Without intervention, GBS would get worse. I might lose the ability to speak. 50 years ago, doctors handled it by putting patients in the ICU for months as they got locked into their bodies.
I was lucky. The doctors put me on an IVIG drip for several hours a day. The nurses told us that the medication was very expensive.
In a week’s hospitalization, my IVIG total reached over $250k. I am even luckier that my parents had insurance to cover it.
There was nothing I did to cause the disease, and there was nothing I could have done to prevent it. If I had been without health insurance, it would have wrecked my future — physically and financially.
Even with that high price tag, the doctors didn’t treat my GBS as aggressively as they should have. That medication is expensive, and as a rule, hospitals tend to mistrust the validity of a 19-year-old girl’s claims, which is a whole other load of phooey.
I needed outpatient IVIG treatment in August, and I was hospitalized for another week in September — less than a month into my sophomore year. By the time all was said and done, my treatment would have cost close to a million dollars without insurance.

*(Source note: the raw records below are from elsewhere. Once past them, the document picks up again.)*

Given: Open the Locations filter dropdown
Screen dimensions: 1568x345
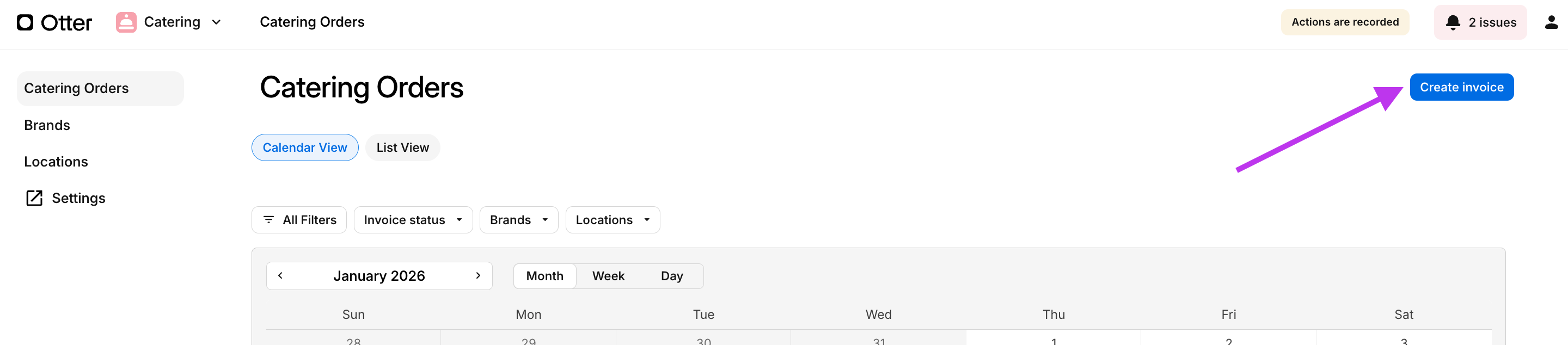Looking at the screenshot, I should (612, 220).
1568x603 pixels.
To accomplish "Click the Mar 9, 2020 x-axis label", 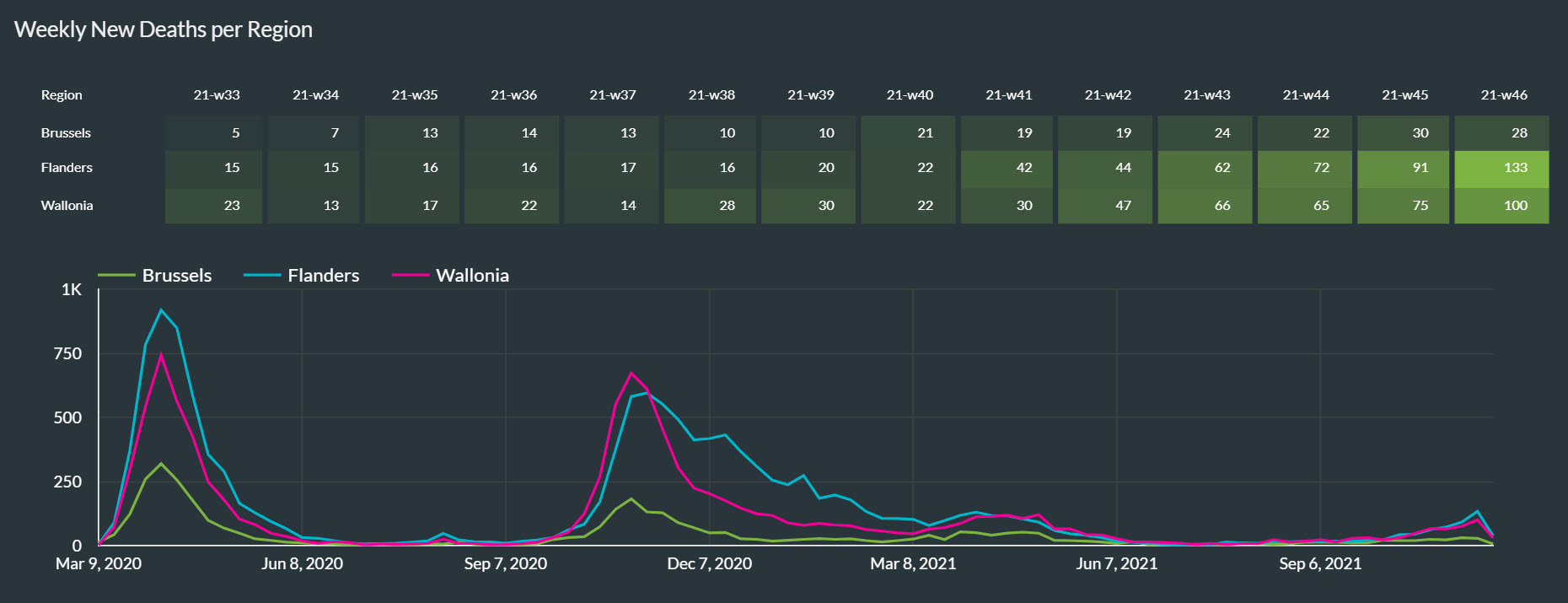I will [x=99, y=564].
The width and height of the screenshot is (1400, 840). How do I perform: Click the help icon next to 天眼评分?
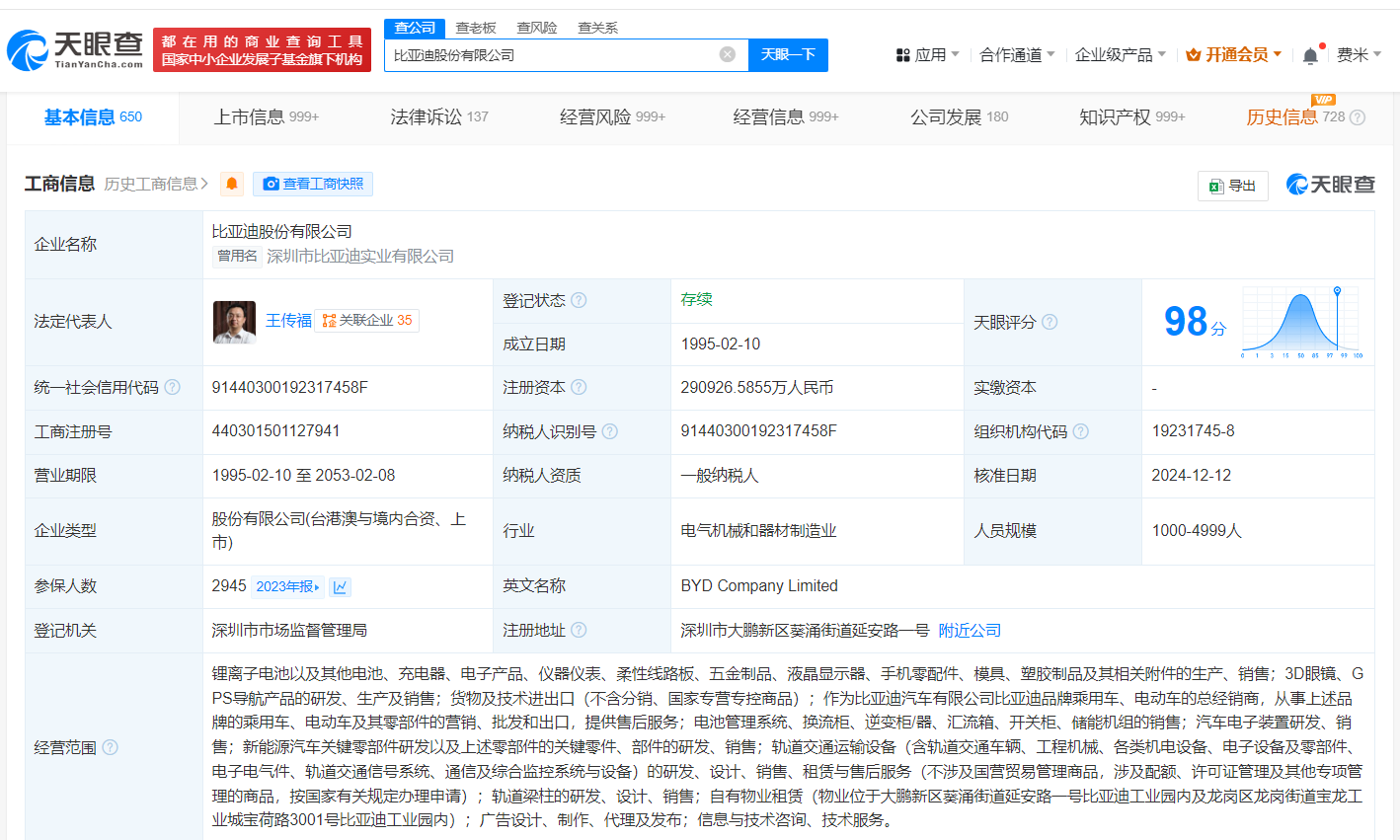click(x=1050, y=322)
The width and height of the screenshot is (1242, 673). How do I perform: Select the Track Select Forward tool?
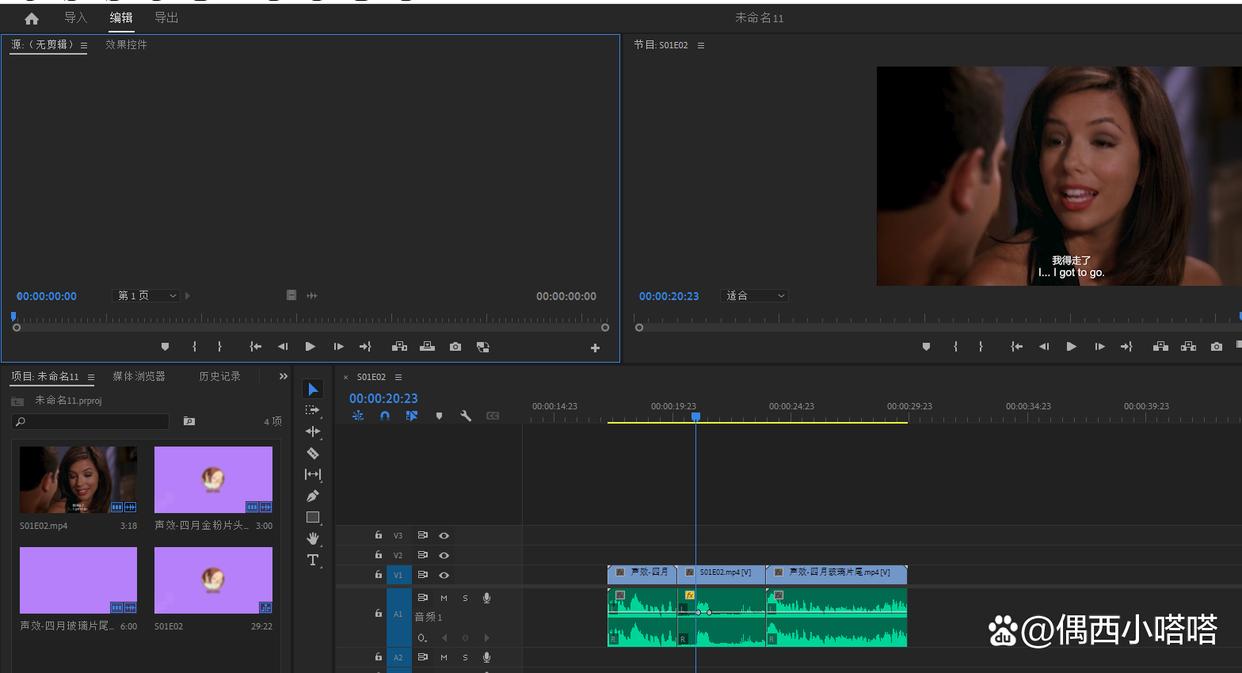[313, 410]
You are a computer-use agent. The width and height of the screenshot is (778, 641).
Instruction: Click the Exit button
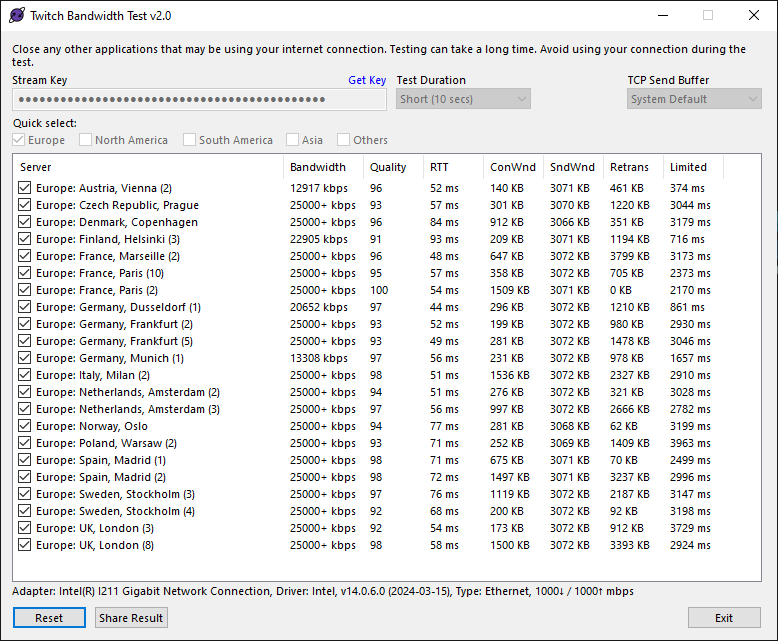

It took me six months to recover. For the next five years, any time I was stressed or sick, it would bring my symptoms back. I spent a lot of time in bed, willing my limbs to work, trying not to force myself to be better than I was — I knew that it would hurt me in the long run.
A year after I was diagnosed, I went to study abroad at Oxford. There was no way I was missing an opportunity like that because of a silly bout of paralysis. I met a guy on my program and we became best friends, which inevitably led to us “dating” without any title, the way you do in college.
One night, I was lying in bed. A bout of strep throat had brought back many of my symptoms. I was exceptionally weak. I was in pain. I had taken some Tylenol with codeine, since it was the only thing that could offer me even minimal relief.
The guy I was “not dating” (even though we spent all our free time together) came into my room, and then he raped me.
I wouldn’t normally include this anecdote — but apparently, “sexual assault” is now one of my new-old pre-existing conditions.
Here’s something else that goes along with GBS. You cannot get vaccinated.
No, I don’t mean that in the California way. I mean that my doctor actually told me that I cannot get vaccinated. GBS is one of the rare conditions that makes getting vaccinated dangerous, because it could trigger me to get GBS again. And I will do a lot of things in this world — but I am not going back to that world of uncertainty and pain.
I dated a nice guy— I know! After that last little story we’re all happy for me. We were in love. We were exclusive. We both got tested and had unprotected sex — except, here’s a fun fact. It’s really hard for cis men to get tested for HPV, so now, you guessed it: I have that little gem, too.
I got GBS because of a sinus infection. I was raped after strep throat triggered weakness in my limbs, and made me vulnerable to the violence of a man I trusted. I got HPV because I had the audacity to fall in love after having GBS.
For all of these things, the GOP has decided that I must be punished.
I am on Obamacare, and I rely on it for coverage for the cancer screening that I will need this year. I rely on it to help me when some unknown side effect of GBS — it’s like Carrie’s hand shooting out of the ground at the end of the movie, this disease is, like, never over — to wreck my life.
Looking back, I couldn’t have afforded not to get treatment for any of these ailments. Looking forward, I won’t even be able to afford an annual check up because as the GOP has led me to believe, my body has made me an undesirable.